Listed records ::
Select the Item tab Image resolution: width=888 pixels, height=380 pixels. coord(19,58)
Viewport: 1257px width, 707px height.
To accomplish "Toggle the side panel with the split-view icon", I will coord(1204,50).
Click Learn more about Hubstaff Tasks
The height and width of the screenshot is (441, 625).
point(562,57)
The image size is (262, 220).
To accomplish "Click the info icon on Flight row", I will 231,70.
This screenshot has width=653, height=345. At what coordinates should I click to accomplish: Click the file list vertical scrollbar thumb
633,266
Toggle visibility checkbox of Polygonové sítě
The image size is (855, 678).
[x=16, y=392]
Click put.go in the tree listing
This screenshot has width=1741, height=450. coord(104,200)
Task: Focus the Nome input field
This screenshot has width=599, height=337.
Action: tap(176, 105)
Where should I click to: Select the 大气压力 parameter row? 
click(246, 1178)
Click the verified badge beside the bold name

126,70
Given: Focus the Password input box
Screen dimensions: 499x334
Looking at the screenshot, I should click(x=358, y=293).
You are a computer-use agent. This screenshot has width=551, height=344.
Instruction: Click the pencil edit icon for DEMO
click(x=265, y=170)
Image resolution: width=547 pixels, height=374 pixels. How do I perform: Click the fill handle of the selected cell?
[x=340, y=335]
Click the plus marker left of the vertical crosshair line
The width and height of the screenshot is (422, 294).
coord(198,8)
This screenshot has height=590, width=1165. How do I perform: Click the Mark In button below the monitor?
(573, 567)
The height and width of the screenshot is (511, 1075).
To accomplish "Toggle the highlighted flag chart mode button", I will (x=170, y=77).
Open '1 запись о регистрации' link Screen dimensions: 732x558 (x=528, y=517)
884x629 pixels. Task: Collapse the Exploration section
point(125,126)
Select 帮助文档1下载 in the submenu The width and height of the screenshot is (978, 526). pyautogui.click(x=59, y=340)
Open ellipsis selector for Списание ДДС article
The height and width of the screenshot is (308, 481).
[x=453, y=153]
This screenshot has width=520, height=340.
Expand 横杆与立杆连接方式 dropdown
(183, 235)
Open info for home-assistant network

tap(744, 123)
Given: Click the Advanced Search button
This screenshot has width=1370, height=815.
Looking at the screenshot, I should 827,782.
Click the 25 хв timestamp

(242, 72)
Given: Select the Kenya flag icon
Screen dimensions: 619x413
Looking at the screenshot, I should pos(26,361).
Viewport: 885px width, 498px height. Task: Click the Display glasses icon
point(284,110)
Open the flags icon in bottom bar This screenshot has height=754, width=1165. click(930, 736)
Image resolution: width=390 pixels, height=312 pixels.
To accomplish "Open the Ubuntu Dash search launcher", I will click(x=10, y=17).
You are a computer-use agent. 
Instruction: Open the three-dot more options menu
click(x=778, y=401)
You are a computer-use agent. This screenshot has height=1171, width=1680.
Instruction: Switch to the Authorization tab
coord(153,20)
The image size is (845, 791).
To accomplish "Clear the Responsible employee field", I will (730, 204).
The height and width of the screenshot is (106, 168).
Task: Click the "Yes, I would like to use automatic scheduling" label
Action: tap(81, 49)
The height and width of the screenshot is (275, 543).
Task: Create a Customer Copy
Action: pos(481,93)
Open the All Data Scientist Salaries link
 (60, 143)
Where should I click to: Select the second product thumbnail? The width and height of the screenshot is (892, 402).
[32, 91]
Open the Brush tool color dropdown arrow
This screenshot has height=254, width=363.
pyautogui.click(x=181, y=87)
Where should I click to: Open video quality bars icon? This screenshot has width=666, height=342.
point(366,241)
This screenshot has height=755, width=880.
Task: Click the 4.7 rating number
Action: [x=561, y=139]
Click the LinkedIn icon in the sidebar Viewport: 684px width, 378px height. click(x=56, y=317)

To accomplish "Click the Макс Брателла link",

Work to be completed :: The lines above from the one with "The height and width of the screenshot is (308, 481)." through the one with "The image size is (845, 791)." are to be duplicated exactly, ends included, with nothing added.

Response box ::
The height and width of the screenshot is (308, 481).
[x=453, y=153]
This screenshot has width=520, height=340.
Expand 横杆与立杆连接方式 dropdown
(183, 235)
Open info for home-assistant network

tap(744, 123)
Given: Click the Advanced Search button
This screenshot has width=1370, height=815.
Looking at the screenshot, I should 827,782.
Click the 25 хв timestamp

(242, 72)
Given: Select the Kenya flag icon
Screen dimensions: 619x413
Looking at the screenshot, I should pos(26,361).
Viewport: 885px width, 498px height. Task: Click the Display glasses icon
point(284,110)
Open the flags icon in bottom bar This screenshot has height=754, width=1165. click(930, 736)
Image resolution: width=390 pixels, height=312 pixels.
To accomplish "Open the Ubuntu Dash search launcher", I will click(x=10, y=17).
You are a computer-use agent. 
Instruction: Open the three-dot more options menu
click(x=778, y=401)
You are a computer-use agent. This screenshot has height=1171, width=1680.
Instruction: Switch to the Authorization tab
coord(153,20)
The image size is (845, 791).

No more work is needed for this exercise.